Pendant trois ans, la pépinière du Florival leur loue un local de 130 m2, adapté à leur besoin : "L’accès est facile pour le chargement car il y a beaucoup de manutention. Non seulement la pépinière, c’est moitié moins cher, mais en plus il y a des services comme des salles communes, une cafétéria, du coup on rencontre d’autres entrepreneurs, il y a des échanges, et ça permet de se nourrir d’autres expériences."
Deux années convaincantes
"Les clients sont fidèles, on ne le pensait pas. On s’imaginait avoir des gens différents, et sur les 500 personnes inscrites qui ont déjà passé une commande, une centaine revient régulièrement".
Les deux jeunes associés ont rempli leurs objectifs à savoir, un chiffre d’affaire de 100.000 euros la première année, 200.000 euros la deuxième. Pour la suivante, ils projettent l’achat d’un deuxième véhicule et l’embauche d’un salarié pour s’occuper des livraisons.

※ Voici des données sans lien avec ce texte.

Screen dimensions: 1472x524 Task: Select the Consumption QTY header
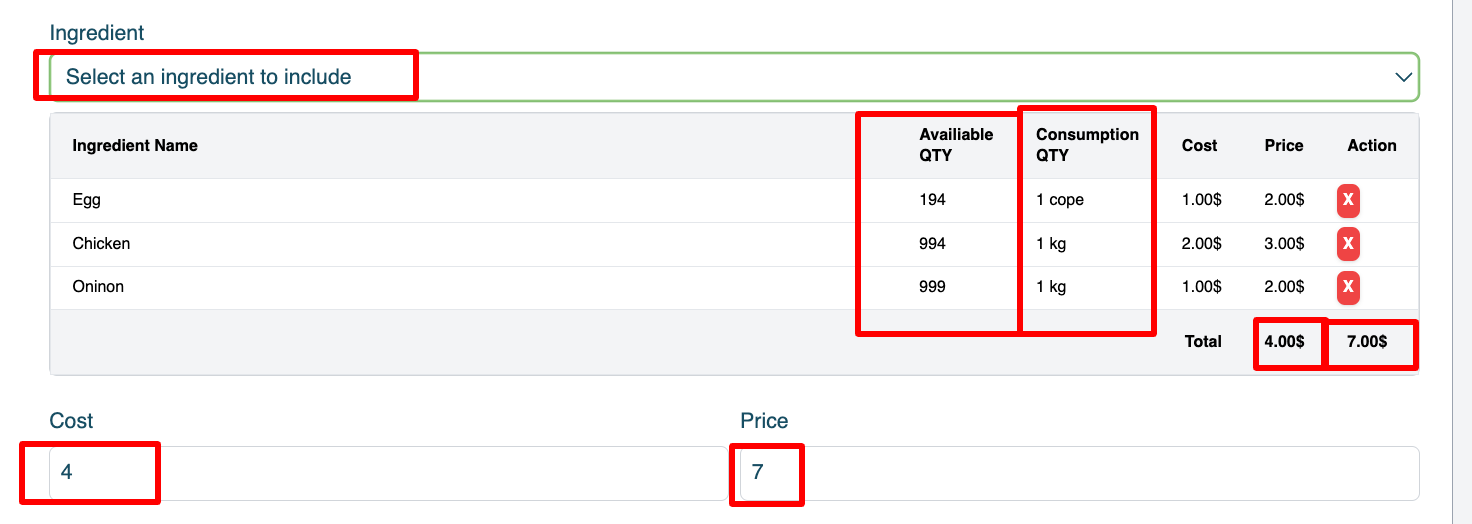tap(1087, 145)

Ils précisent qu’ils y a des mois plus difficiles que d’autres où ils ne peuvent pas toujours se verser le même salaire. Et puis, ils ne comptent pas leur temps, entre le fait de trouver de nouveaux producteurs, de s’approvisionner, de gérer les livraisons. Mais au bout du compte, s’il fallait retenter l’expérience, ils n’hésiteraient pas. "Il y a des aides pour faire des prêts. C'est sans risque sur deux ans. Le seul risque, c'est d'apprendre plein de choses, c'est super concret", se réjouit Sébastien Bringel, président du forum du local
"C’est vrai qu’une fois lancé, on découvre les difficultés administratives pour bien comprendre comment le système fonctionne avec l’URSSAF, la TVA, les retraites complémentaires, les assurances. Les informations ne sont pas toujours claires."

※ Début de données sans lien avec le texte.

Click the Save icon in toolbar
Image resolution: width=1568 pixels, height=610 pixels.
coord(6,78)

Motiver les jeunes à l'entrepreneuriat
"Si c’était à refaire, je pense qu’on aurait fait un plus gros prêt, pour avoir plus de possibilités, car le problème quand on lance un projet et qu’on est trop juste, on est restreint. Alors je dirais à un jeune qui démarre de se faire plus aider sur ces questions car on passe beaucoup de temps à trouver des solutions sur ces sujets alors qu’il y a des gens dont c’est le métier. Nous on a tout voulu faire nous-mêmes. Payer les services d’un expert-comptable ça permet de gagner du temps", conseille Sébastien Bringel, président du Forum du local.
Mieux aider les créations d’entreprises
Sébastien souhaiterait la mise en place d’un site internet pour synthétiser tout ce à quoi il faut penser quand on créé une société. Selon lui, cet aspect synthétique manque encore. Les sites existent mais ne sont pas très précis. Il témoigne : "avec l’administration, ça n’était pas simple, on a échangé des dizaines de fois avec la TVA. Le dossier est revenu plusieurs fois à cause d’une case mal cochée. Quand on est face à ces institutions, c’est pas toujours évident, on sait pas trop comment se positionner, je n’ai pas trouvé de tierce personne pour m’aider dans cette situation."
Moins de défaillances d'entreprises
Bonne nouvelle, en Alsace, les entreprises sont plus pérennes qu'avant. La CCI Métropole Alsace relève qu’il y a moins de défaillances en 2021 (6.616 établissements) qu’en 2020 (7.296 établissements).
L’organisme précise que la stratégie du "quoiqu'il en coûte" du gouvernement semble avoir fonctionné, puisque l’Alsace enregistre une baisse de 16,2 % des radiations. "Un choix qui a peut-être permis de maintenir le tissu économique français en vie malgré la crise du Covid qui se poursuit et éviter les faillites en cascade", estime la CCI.